BEGIN Data section
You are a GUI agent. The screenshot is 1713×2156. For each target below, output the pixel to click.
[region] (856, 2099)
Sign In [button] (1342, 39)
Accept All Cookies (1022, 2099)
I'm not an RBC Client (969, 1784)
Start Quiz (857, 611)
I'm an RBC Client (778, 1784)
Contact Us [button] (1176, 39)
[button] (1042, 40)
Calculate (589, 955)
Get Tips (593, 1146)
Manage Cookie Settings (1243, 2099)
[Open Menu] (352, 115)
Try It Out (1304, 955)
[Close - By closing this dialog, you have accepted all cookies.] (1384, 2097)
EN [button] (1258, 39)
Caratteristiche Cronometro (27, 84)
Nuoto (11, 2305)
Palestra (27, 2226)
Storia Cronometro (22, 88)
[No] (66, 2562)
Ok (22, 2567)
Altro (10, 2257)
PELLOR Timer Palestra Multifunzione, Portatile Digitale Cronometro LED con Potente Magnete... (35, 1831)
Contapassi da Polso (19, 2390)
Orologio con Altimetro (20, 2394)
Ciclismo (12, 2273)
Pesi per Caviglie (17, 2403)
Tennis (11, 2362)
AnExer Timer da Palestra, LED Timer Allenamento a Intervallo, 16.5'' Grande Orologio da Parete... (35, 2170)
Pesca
END Data section
**Instructions to follow**: Your answer must be the line containing "Ciclismo (12, 2273)" and every line after it through the end of the records above, reproduced exactly and alone.

**Final answer**:
Ciclismo (12, 2273)
Pesi per Caviglie (17, 2403)
Tennis (11, 2362)
AnExer Timer da Palestra, LED Timer Allenamento a Intervallo, 16.5'' Grande Orologio da Parete... (35, 2170)
Pesca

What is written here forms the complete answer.